Он увидел подопечного сидящим у забора на корточках. Андрей Федорович съежился, невольно, сам того не желая, он пытался хоть как-то согреться. Подойти ангел не мог. Но выстроить в себе, словно музыкальную фразу из клавесинных звуков, мысль о тепле – мог. Он стал сочинять тепло, сладкое, живое, стал ловить протекавшие по сырому воздуху струйки дыханий и лепить в себе сгусток тепла, наращивать его, весь в этот сгусток ушел – оставил лишь две свои руки, чтобы держать розоватый шар – хотя и не знал, как с ним быть дальше…

Андрей Федорович повалился набок и сам, похоже, не заметил этого. Он до того устал, что не проснулся и от падения. Теперь он не стал бы отталкивать помощь.

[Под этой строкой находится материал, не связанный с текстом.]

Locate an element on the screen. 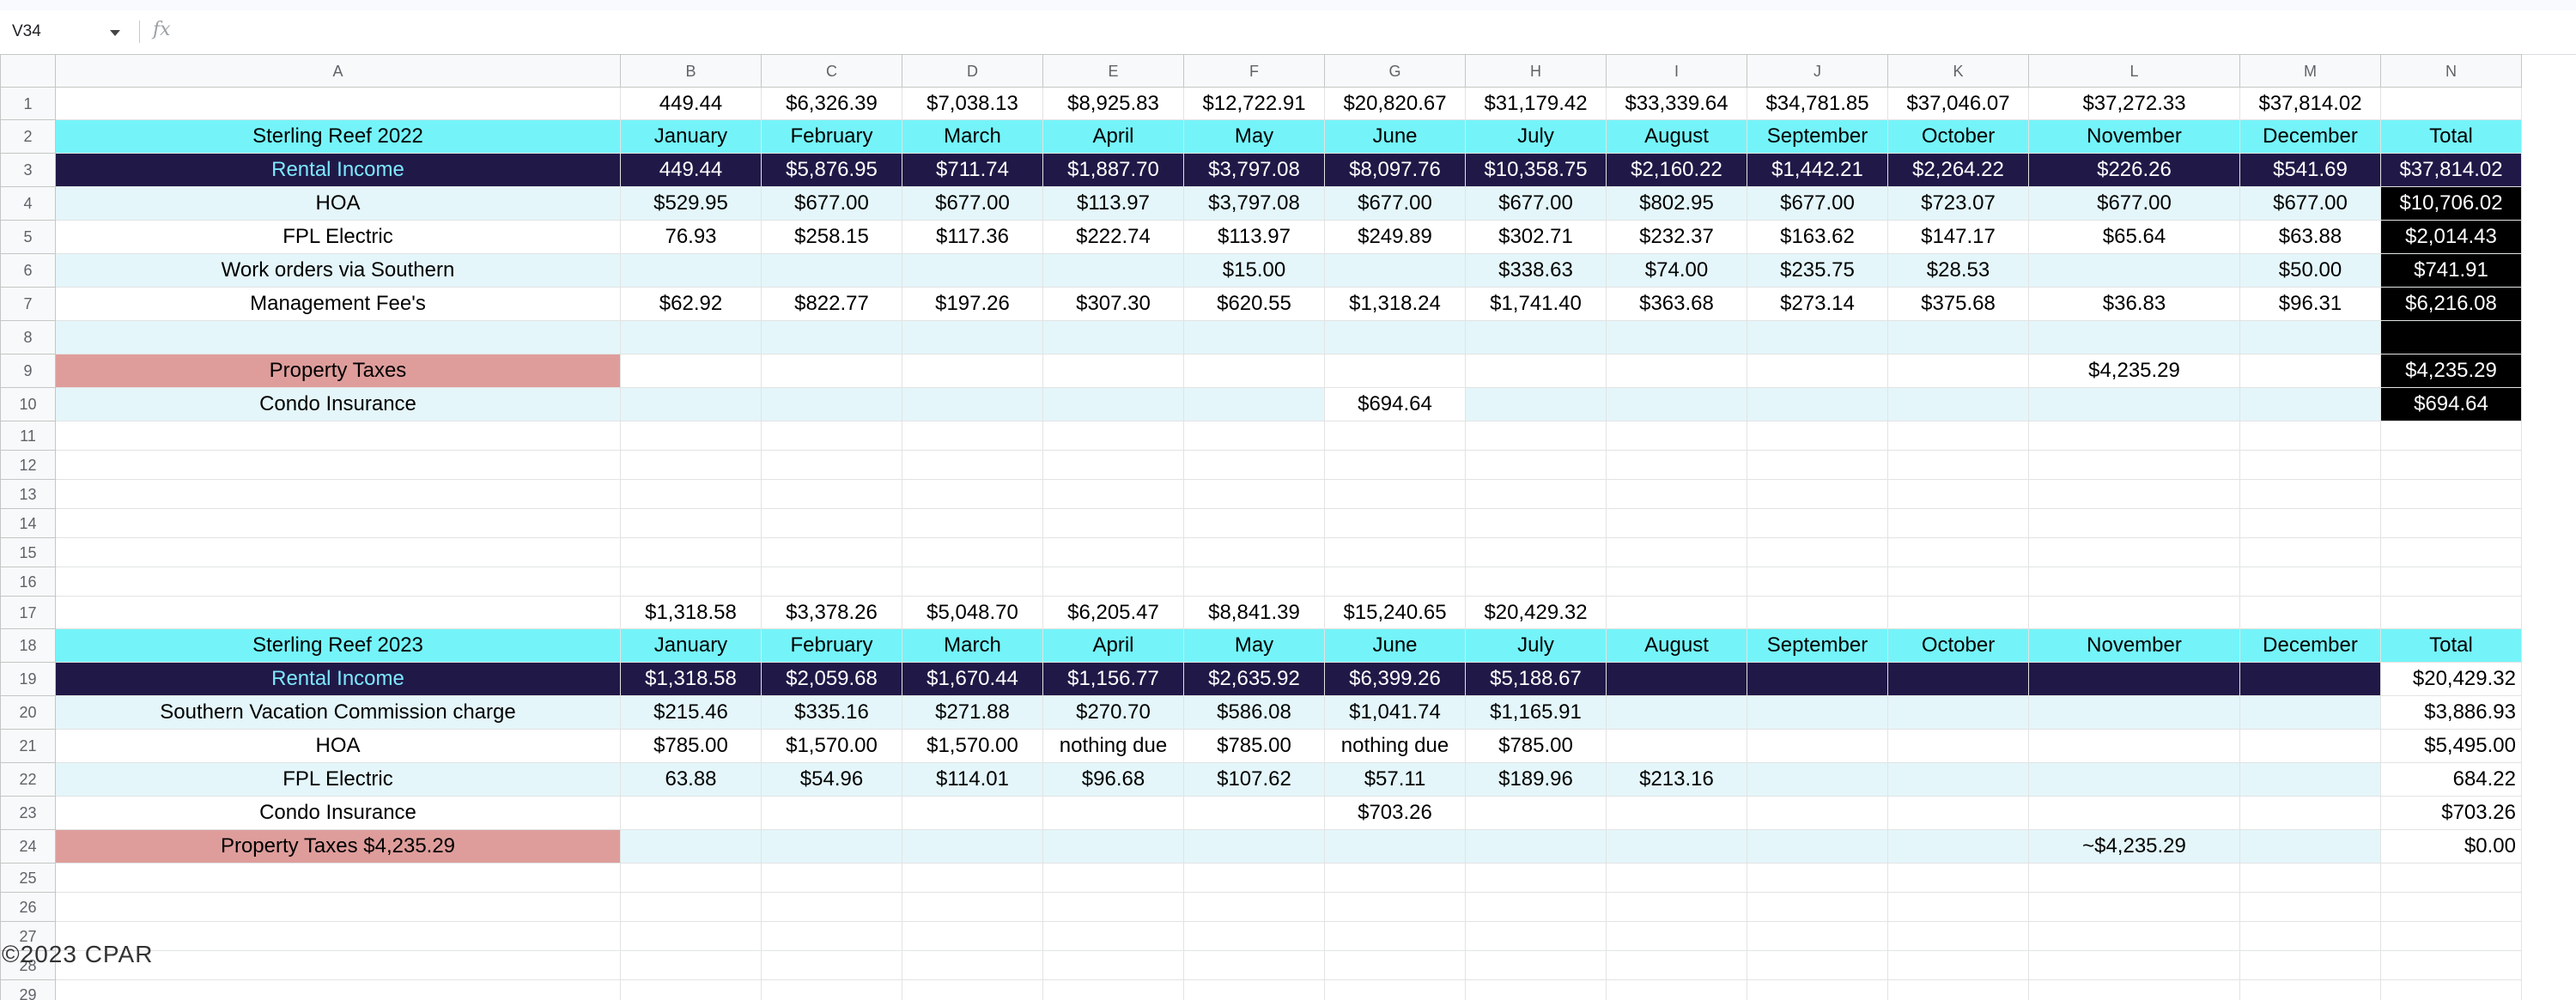 The height and width of the screenshot is (1000, 2576). cell-k24 is located at coordinates (1958, 846).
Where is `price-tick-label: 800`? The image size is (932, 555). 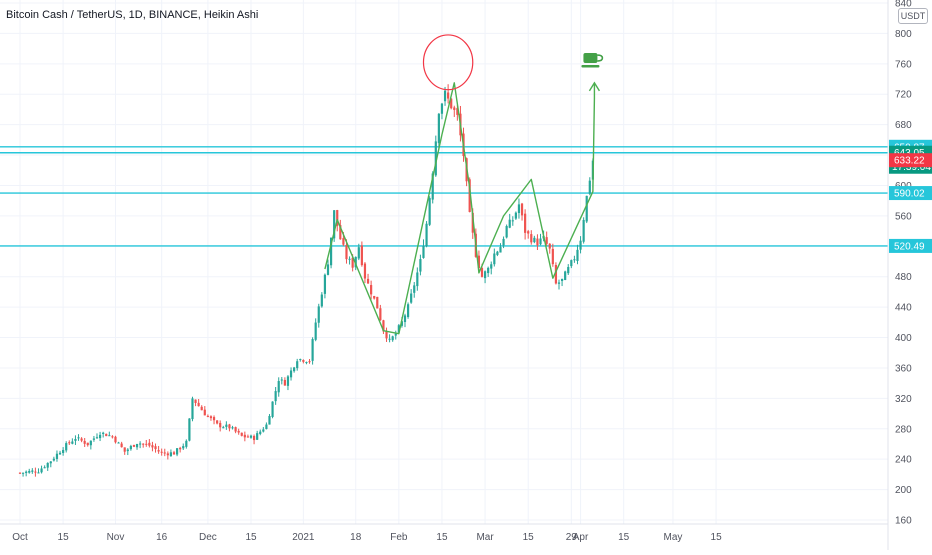
price-tick-label: 800 is located at coordinates (904, 34).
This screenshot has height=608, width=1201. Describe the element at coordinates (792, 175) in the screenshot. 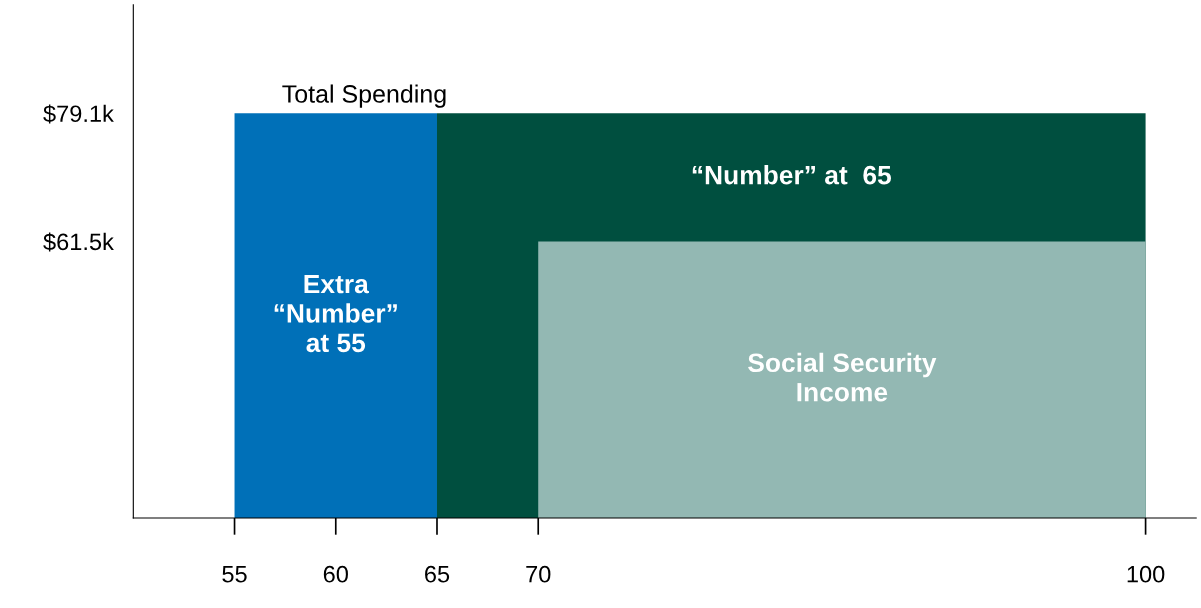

Отовсюду ангел тянул к себе искорки тепла и уже слепил изрядный сгусток, но вдруг почувствовал, что со всех сторон наступает какой-то не слишком сильный, но ровный жар. Он, удивившись, вернулся в прежнее свое состояние и поглядел по сторонам.

Первым он увидел большого черного пса. Пес направлялся к Андрею Федоровичу неторопливо, с достоинством. Одновременно с другой стороны подошла бродячая шавка, облезлая, с лишаем на загривке. Еще три или четыре собаки шли с разных сторон, словно по приказу, сошлись у Андрея Федоровича, обступили его и легли рядом. Живая кудлатая шуба укрыла Андрея Федоровича и так осталась…

Ангел поднял глаза к небу.

Ангел вздохнул.

Он искренне возблагодарил Господа, и все же осталась для него в благодеянии некая неувязка, о которой он честно не хотел думать, более того – ему и не положено было о таких вещах думать. И тем не менее он видел, что произошло.

Господь явил милосердие.

А Андрей Федорович просил о справедливости…

* * *

– Юбки укоротить надобно вот по сих, – Анета, наклонившись, показала на ноге.

– Не много ли? – усомнилась Дуня, стоявшая перед ней на коленях. Левой рукой она зажимала подол на нужной высоте, правой держала наготове булавку.

– Коли у кого ноги кривые – так много.

Анета недаром была так решительна. У нее наметилось новое увлечение, причем весьма разумное. И она, танцуя, хотела показать ногу именно ему, своему недавнему кавалеру, чтобы он еще более страстно добивался любовных милостей.

Причем же ноги у нее были едва ли не самые стройные на театре, и она это превосходно знала. Как шутила Лизета, после родов отошедшая от танцев и окончательно ставшая певицей, румяное личико нарисовать нетрудно, на то белила и румяна в лавках есть, а ноги-то не нарисуешь.

Граф, с которым она жила, приобрел картину француза Фрагонара, и Аннета нарочно ездила ее смотреть. Картина изображала цветущий сад, двух кавалеров и даму, которая качалась перед ними на качелях, показывая ноги гораздо выше колена.

– Вот это-то им и нужно, душенька, а не твои пируэты, – сказала благоразумная подруга. – Вот ты делаешь антраша-катр, и поверь, что больше и незачем. А антраша-сиз уже ни к чему – кто там твои заноски считать станет!

Лизета очень хотела, чтобы Анета угомонилась, связала свою судьбу с богатым покровителем, а он бы со временем и замуж ее выдал, как это обычно делалось.